_YOUR OBJECTIVE:_
Please convert the records starting at the line containing "The width and" and ending at the line containing "tap(943, 24)" into a two-column CSV with the columns instruction and action. Give one row per record, with each value in a single quoted field and line breaks replaced by spaces.
begin SUPPLIED DATA
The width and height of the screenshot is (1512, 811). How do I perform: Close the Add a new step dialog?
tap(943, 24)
end SUPPLIED DATA
begin SUPPLIED DATA
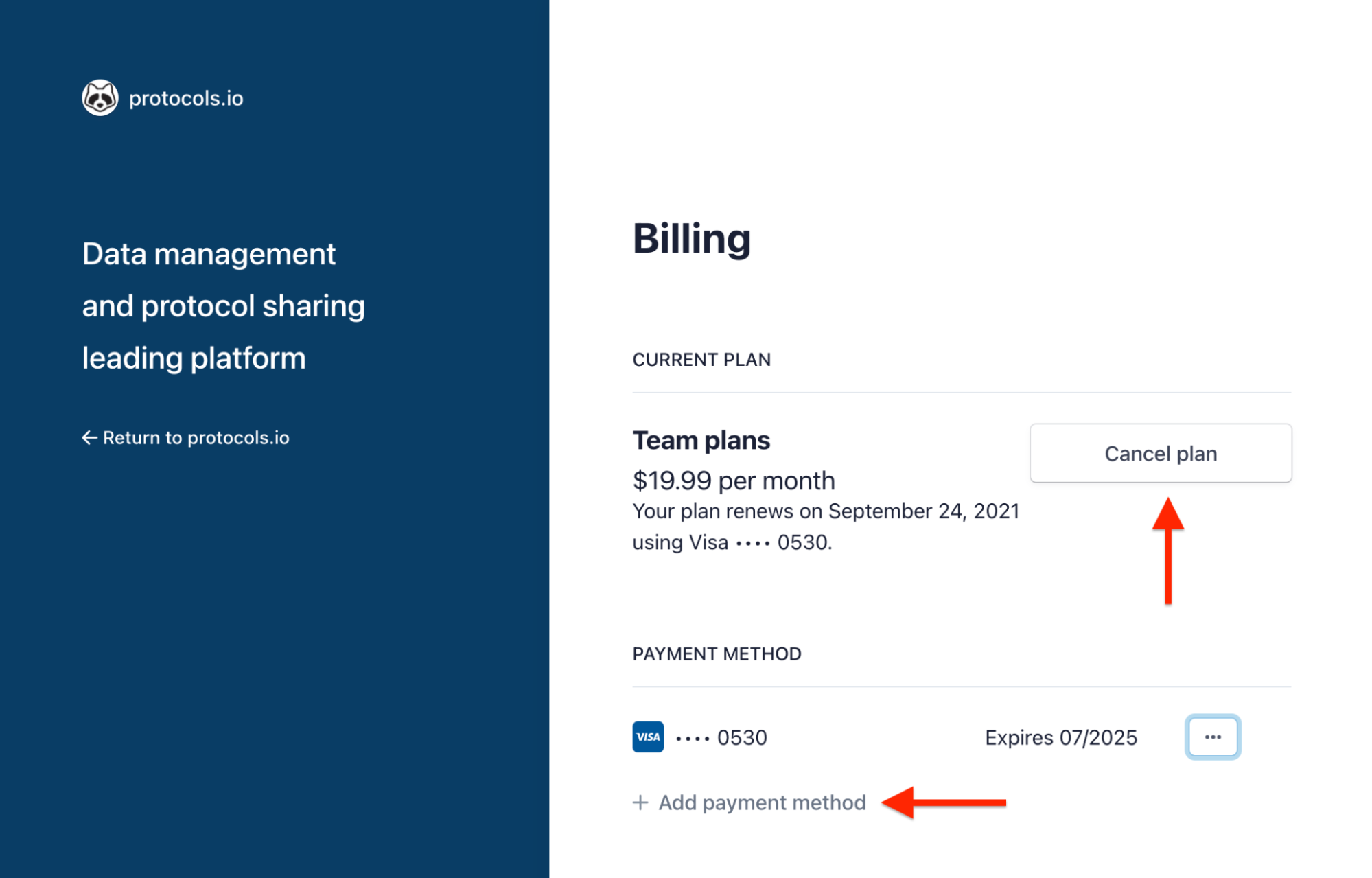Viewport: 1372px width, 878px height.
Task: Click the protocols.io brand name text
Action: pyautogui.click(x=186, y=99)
end SUPPLIED DATA
begin SUPPLIED DATA
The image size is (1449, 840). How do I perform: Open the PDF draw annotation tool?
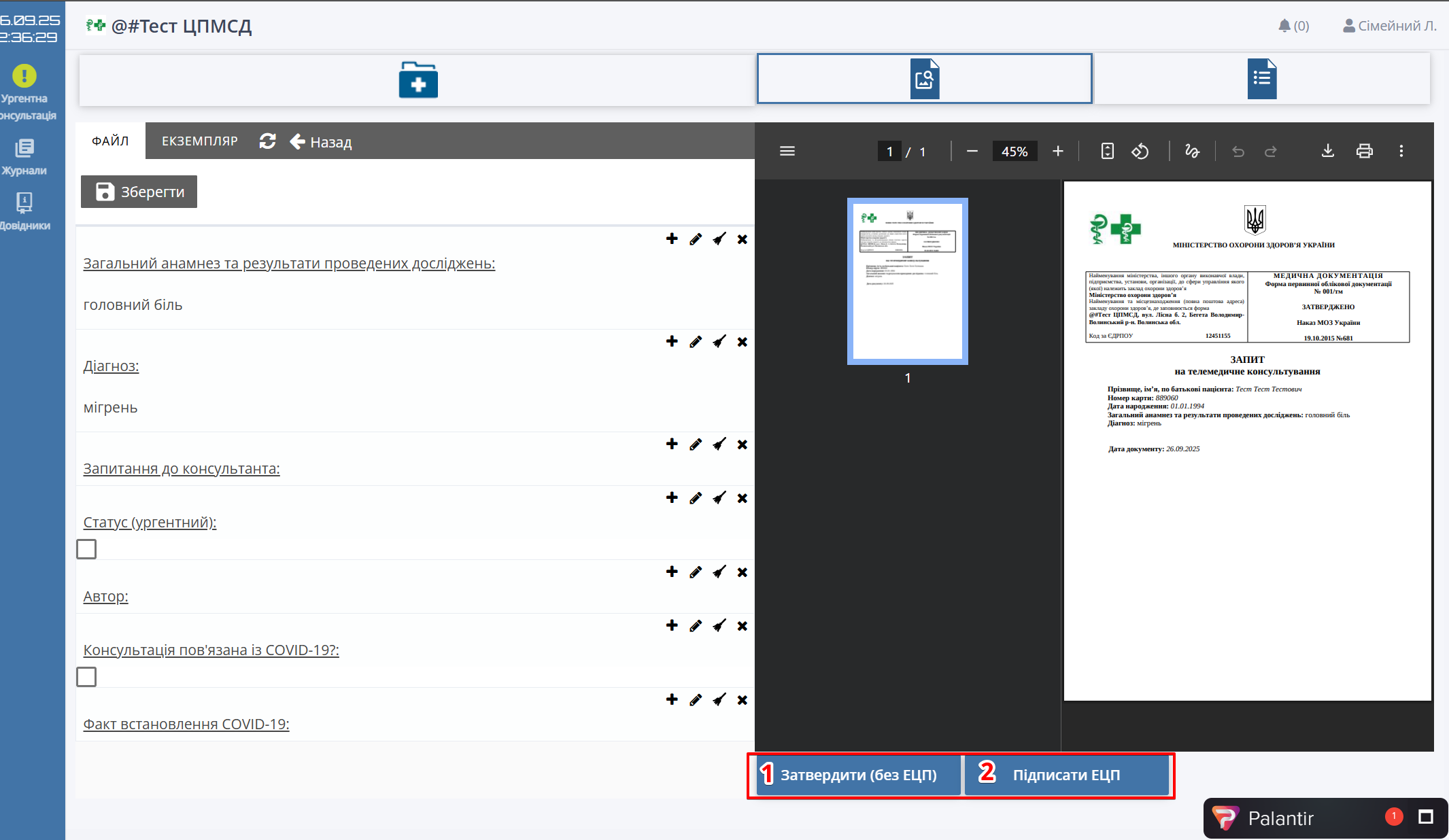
end SUPPLIED DATA
_OUTPUT OF THE EXERCISE:_
instruction,action
"The width and height of the screenshot is (1512, 811). How do I perform: Close the Add a new step dialog?","tap(943, 24)"